(TASK DATA)

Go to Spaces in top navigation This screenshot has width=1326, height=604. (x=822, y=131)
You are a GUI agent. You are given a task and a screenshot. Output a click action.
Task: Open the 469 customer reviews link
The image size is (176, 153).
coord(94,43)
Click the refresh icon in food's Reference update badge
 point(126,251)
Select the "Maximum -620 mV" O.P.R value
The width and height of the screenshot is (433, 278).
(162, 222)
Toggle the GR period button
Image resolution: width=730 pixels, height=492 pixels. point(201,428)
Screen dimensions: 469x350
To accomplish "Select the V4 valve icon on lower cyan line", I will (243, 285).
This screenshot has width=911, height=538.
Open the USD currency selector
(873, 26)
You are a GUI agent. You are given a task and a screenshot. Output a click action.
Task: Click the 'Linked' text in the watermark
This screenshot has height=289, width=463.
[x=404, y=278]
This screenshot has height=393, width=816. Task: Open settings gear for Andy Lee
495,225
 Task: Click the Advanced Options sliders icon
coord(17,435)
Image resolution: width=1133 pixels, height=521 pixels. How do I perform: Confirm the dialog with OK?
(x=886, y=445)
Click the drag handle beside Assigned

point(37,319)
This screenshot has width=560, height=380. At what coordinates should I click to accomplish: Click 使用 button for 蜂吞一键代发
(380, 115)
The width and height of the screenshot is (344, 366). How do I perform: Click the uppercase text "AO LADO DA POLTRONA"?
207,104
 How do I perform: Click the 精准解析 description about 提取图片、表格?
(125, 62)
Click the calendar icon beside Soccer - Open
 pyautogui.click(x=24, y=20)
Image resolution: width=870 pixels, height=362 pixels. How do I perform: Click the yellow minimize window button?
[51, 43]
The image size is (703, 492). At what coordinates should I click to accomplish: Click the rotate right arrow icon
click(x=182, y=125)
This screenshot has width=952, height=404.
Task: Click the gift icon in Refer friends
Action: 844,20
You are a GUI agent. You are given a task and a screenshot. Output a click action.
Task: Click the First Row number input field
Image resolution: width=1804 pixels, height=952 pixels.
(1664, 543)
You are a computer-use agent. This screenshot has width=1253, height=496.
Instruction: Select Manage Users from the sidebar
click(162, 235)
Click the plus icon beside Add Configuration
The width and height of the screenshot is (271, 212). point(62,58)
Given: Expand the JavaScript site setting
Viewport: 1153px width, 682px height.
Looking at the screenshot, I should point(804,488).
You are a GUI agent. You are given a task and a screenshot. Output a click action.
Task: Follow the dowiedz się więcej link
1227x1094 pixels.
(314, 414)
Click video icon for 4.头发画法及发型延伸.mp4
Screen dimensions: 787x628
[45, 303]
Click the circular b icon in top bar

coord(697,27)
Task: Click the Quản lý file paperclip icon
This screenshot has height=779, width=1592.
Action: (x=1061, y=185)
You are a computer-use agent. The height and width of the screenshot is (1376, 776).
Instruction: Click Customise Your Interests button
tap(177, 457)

(End TASK DATA)

* **ASSIGNMENT**
The records above are to be copied in full, exactly as written.

* **RESPONSE BELOW**
Go to Spaces in top navigation This screenshot has width=1326, height=604. (x=822, y=131)
You are a GUI agent. You are given a task and a screenshot. Output a click action.
Task: Open the 469 customer reviews link
The image size is (176, 153).
coord(94,43)
Click the refresh icon in food's Reference update badge
 point(126,251)
Select the "Maximum -620 mV" O.P.R value
The width and height of the screenshot is (433, 278).
(162, 222)
Toggle the GR period button
Image resolution: width=730 pixels, height=492 pixels. point(201,428)
Screen dimensions: 469x350
To accomplish "Select the V4 valve icon on lower cyan line", I will (243, 285).
This screenshot has width=911, height=538.
Open the USD currency selector
(873, 26)
You are a GUI agent. You are given a task and a screenshot. Output a click action.
Task: Click the 'Linked' text in the watermark
This screenshot has height=289, width=463.
[x=404, y=278]
This screenshot has height=393, width=816. Task: Open settings gear for Andy Lee
495,225
 Task: Click the Advanced Options sliders icon
coord(17,435)
Image resolution: width=1133 pixels, height=521 pixels. How do I perform: Confirm the dialog with OK?
(x=886, y=445)
Click the drag handle beside Assigned

point(37,319)
This screenshot has width=560, height=380. At what coordinates should I click to accomplish: Click 使用 button for 蜂吞一键代发
(380, 115)
The width and height of the screenshot is (344, 366). How do I perform: Click the uppercase text "AO LADO DA POLTRONA"?
207,104
 How do I perform: Click the 精准解析 description about 提取图片、表格?
(125, 62)
Click the calendar icon beside Soccer - Open
 pyautogui.click(x=24, y=20)
Image resolution: width=870 pixels, height=362 pixels. How do I perform: Click the yellow minimize window button?
[51, 43]
The image size is (703, 492). At what coordinates should I click to accomplish: Click the rotate right arrow icon
click(x=182, y=125)
This screenshot has width=952, height=404.
Task: Click the gift icon in Refer friends
Action: 844,20
You are a GUI agent. You are given a task and a screenshot. Output a click action.
Task: Click the First Row number input field
Image resolution: width=1804 pixels, height=952 pixels.
(1664, 543)
You are a computer-use agent. This screenshot has width=1253, height=496.
Instruction: Select Manage Users from the sidebar
click(162, 235)
Click the plus icon beside Add Configuration
The width and height of the screenshot is (271, 212). point(62,58)
Given: Expand the JavaScript site setting
Viewport: 1153px width, 682px height.
Looking at the screenshot, I should point(804,488).
You are a GUI agent. You are given a task and a screenshot. Output a click action.
Task: Follow the dowiedz się więcej link
1227x1094 pixels.
(314, 414)
Click video icon for 4.头发画法及发型延伸.mp4
Screen dimensions: 787x628
[45, 303]
Click the circular b icon in top bar

coord(697,27)
Task: Click the Quản lý file paperclip icon
This screenshot has height=779, width=1592.
Action: (x=1061, y=185)
You are a computer-use agent. The height and width of the screenshot is (1376, 776).
Instruction: Click Customise Your Interests button
tap(177, 457)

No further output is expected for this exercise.